▶ TEXT SHOWN:
▽
I will go to his memorial this Sunday. I will miss Scott's next Saturday, because of teaching at Esalen. I missed my friend Michael's in January because it was in Seattle.
Three vital, vibrant men, great guys all of them, all fathers of children who still need their presence, dead in their fifties. Of cancer.
Thursday, August 30, 2007
Monday, August 27, 2007
It's been a week since I've been back, a week of inarticulateness and resting, hearing about the death of a friend's lover, too young, from cancer, slowly unpacking, hanging out with C, with my roommates, easing back into this comfortable, foreign life.
My Dad wants me to send around an email about Malawi, something he can forward to his friends. I myself promised I would write about it. Of course I would write about it. I write about everything. Definitely I will write about it.
As soon as I figure out what the hell to say.
"Going to Africa" had always been on my list, that famous list of things you want to do before you die, a list I cajoled C into writing last night after yet another newspaper article extolled the virtues of setting such goals and then keeping them.
Ever since I was a child I drank in the stories of medical missionaries, brave doctors who brought medicines and vitamins to isolated peasants in far-off lands. There was a Dr. Dooley--is that right? Was that his name? Tom Dooley, I think, who brought medical care to Vietnam, back in the 50s--and others. Albert Schweitzer. In our own times, of my very own exact generation, Paul Farmer in Haiti.
So I wanted to go, and in the back of my mind, I think I imagined I'd find something useful to do with myself there. Feed orphans. Help somehow.
Although I love what I do, although teaching poetry and essay and memoir are worthwhile, good endeavors, and my writing and publishing are likewise worthwhile and make me feel Important to boot, I have questioned, these last years, how much I am really giving. If I were to die tomorrow I would feel I had not given enough away, not done enough to alleviate suffering in any way I could.
Being a writer has some aspects to it that are selfish. I like my private time, my down time, and my obsession time. I got precious little of any of those things on the trip; they are luxuries not found in African villages or large touring groups. I spend money on books and movies and entry fees to poetry contests--lots and lots of money, too much money, on those things. (I also buy too many clothes and eat too much junk food, but that's another story.)
I give to charity yes--a little. Not sacrificial giving--I don't give to the point where I am depriving myself of something I want. And I live in an uneasy kind of peace with all that, a fat American peace that is not really peace.
△
▶ TASK BRIEF:
Continue the personal account of returning from Malawi, starting after its last sentence.

▶ INFORMATION GIVEN:
▽
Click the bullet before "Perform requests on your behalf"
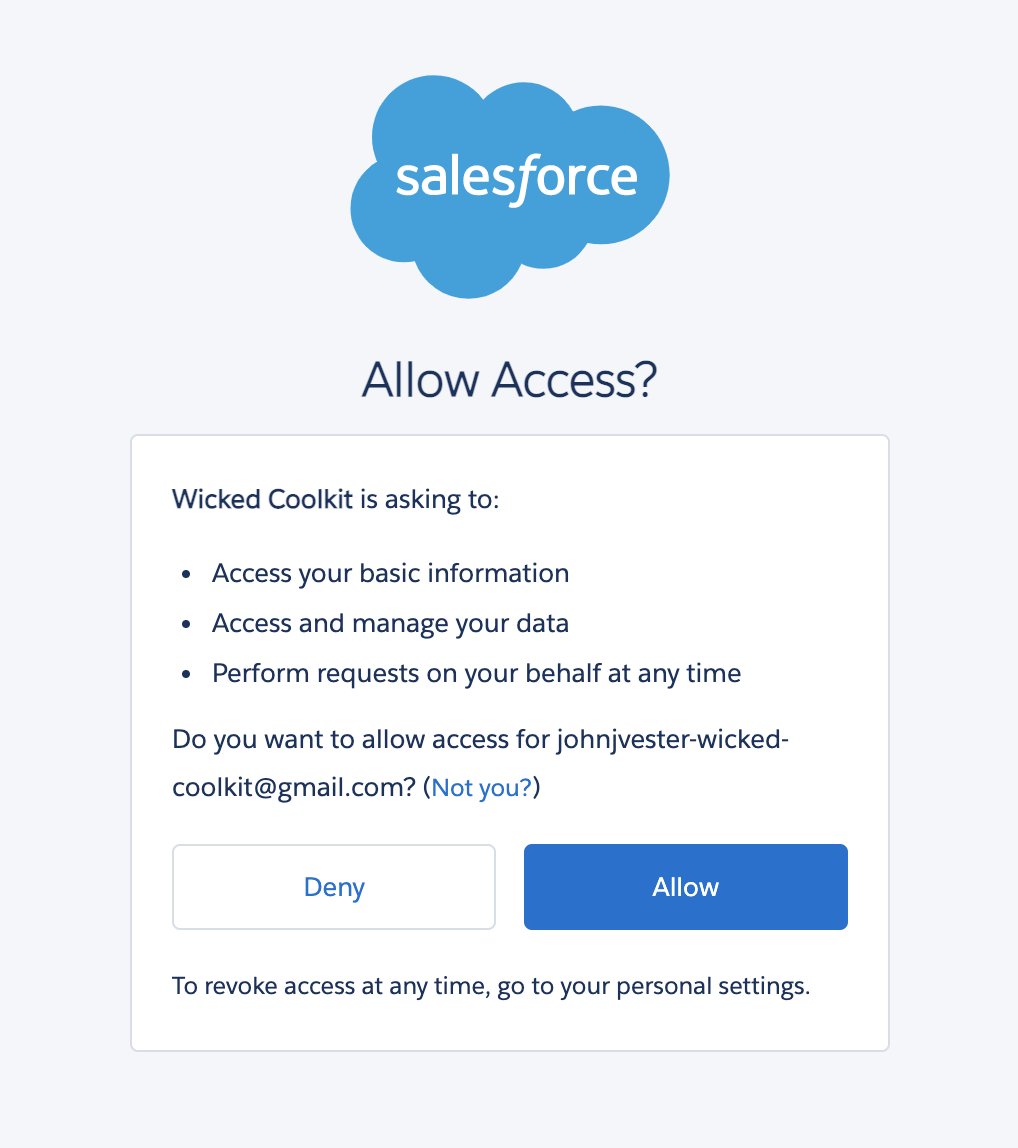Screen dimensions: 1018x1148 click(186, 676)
△
▽
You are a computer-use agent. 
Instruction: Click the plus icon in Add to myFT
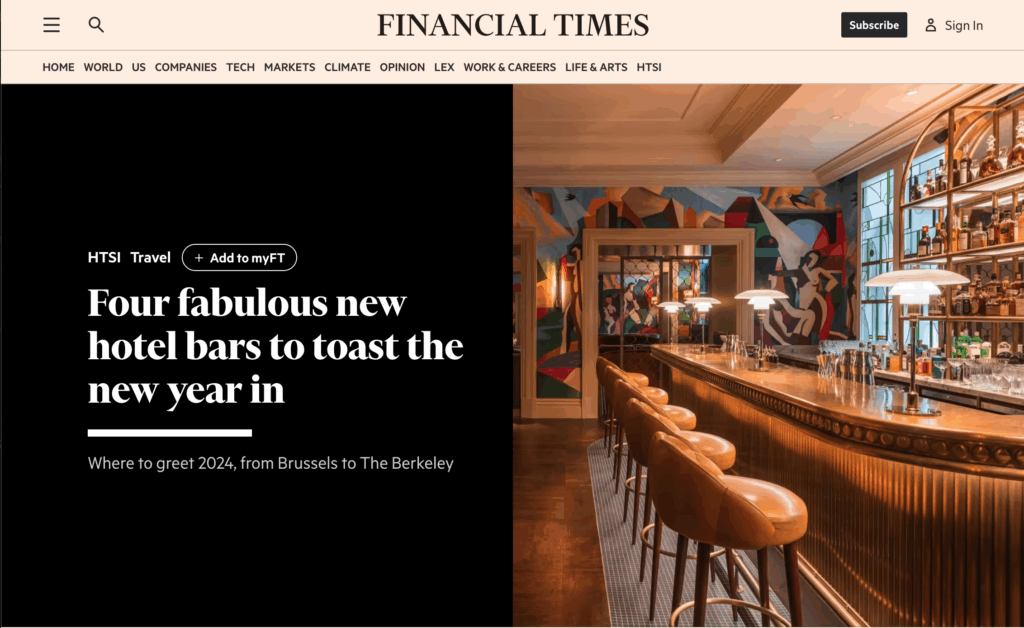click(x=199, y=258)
△
▽
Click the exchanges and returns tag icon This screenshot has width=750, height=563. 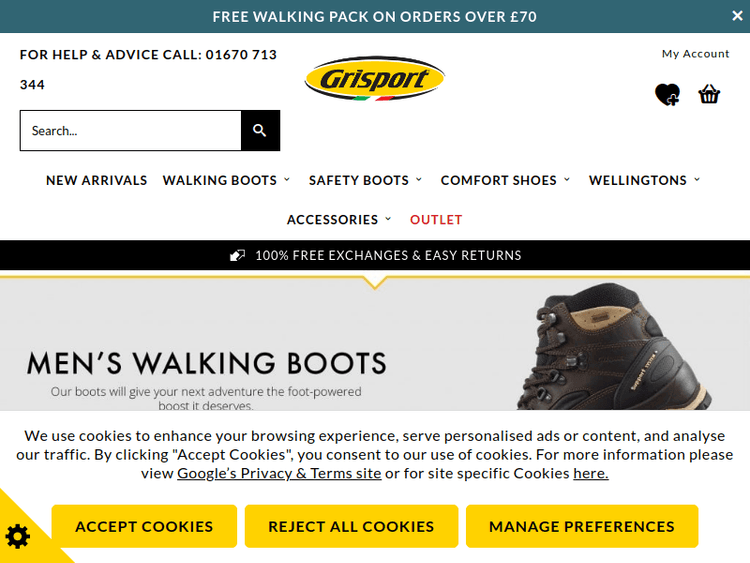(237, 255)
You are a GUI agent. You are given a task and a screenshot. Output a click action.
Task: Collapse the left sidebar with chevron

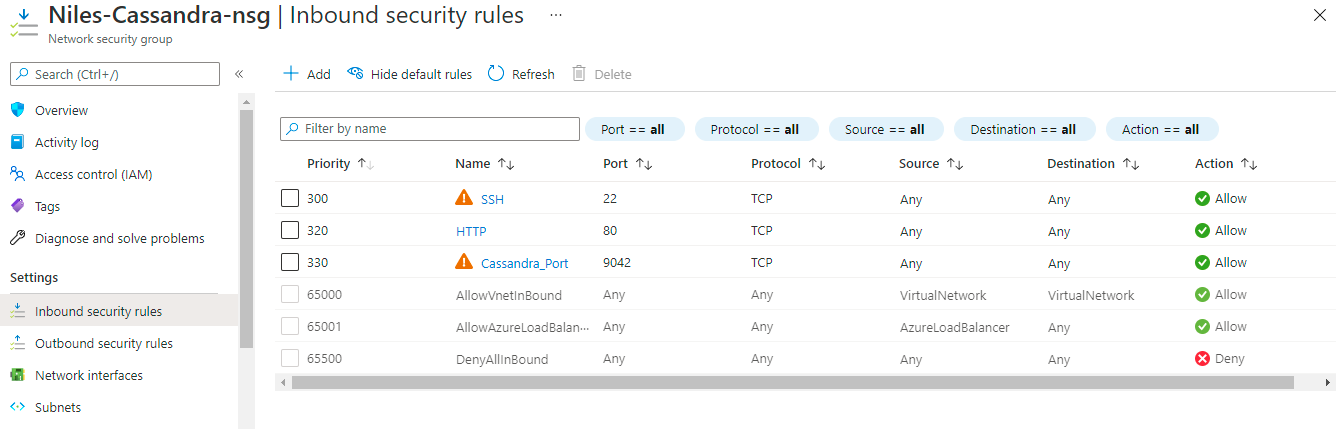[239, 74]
△
▶ RESULT OF THIS TASK:
Then: Malawi. Busses with patched tires, patches on patches, tires that blew out every thirty miles. Kids with no shoes or with ragged shoes. Clay huts with thatched roofs, women nursing their babies on the beach where they wash, fish, and conduct their lives, asking my friend for kwatchas when she took their pictures. Beautiful women.
I came, I saw, I took notes, other people took pictures. We left. And now what?
I'll give more money to kudo, but money isn't it. I would like to be in some relationship to this other world, and not sure how yet.
Meanwhile, I'm preparing to teach at Esalen in a week and a half, I revised an essay called "Bad Words" which I think Shambhala Sun will publish, I fixed a flat tire on my car, with help from C and the nice people at Big O. It's so conveneint here. You get a flat, you drive to Big O, you whip out your credit card and magic! New tire!
I keep sleeping, but still feel tired and logey and my head hurts. Life is still a little out-of-focus, a little blurry. I feel 10,000 leagues under the sea. I just learned that a member of our party was hospitalized after she got home, with a lung infection.
I'm grateful to C for his kindness, for still being happy to hang out with me although I don't feel scintillating or fun this week.
I'm sad for my friend who died of cancer.
I'm wondering about the villagers we left in Malawi--what will become of them in the next decade, as development nibbles at the shore of Lake Malawi, then bites down hard. Will they get electricity and phone service, roofs that don't leak in the rain, decent education for the kids, and a good hospital? And will that bring with it trash and television and alienation?
I wanted to count myself as a global citizen, and I do. I want to be able to participate in these conversations, between over-developed (technologically) places, and poor countries, only the more I see the less I can summon anything resembling an opinion.
C and I talked last night about our relationship, how we want it to help both of us evolve. I need to develop myself, but how? Right now, my head aches terribly and I know that the only journey for me to take at this moment is an inward one, into silence.
My Dad wants me to send around an email about Malawi, something he can forward to his friends. I myself promised I would write about it. Of course I would write about it. I write about everything. Definitely I will write about it.
As soon as I figure out what the hell to say.
"Going to Africa" had always been on my list, that famous list of things you want to do before you die, a list I cajoled C into writing last night after yet another newspaper article extolled the virtues of setting such goals and then keeping them.
Ever since I was a child I drank in the stories of medical missionaries, brave doctors who brought medicines and vitamins to isolated peasants in far-off lands. There was a Dr. Dooley--is that right? Was that his name? Tom Dooley, I think, who brought medical care to Vietnam, back in the 50s--and others. Albert Schweitzer. In our own times, of my very own exact generation, Paul Farmer in Haiti.
So I wanted to go, and in the back of my mind, I think I imagined I'd find something useful to do with myself there. Feed orphans. Help somehow.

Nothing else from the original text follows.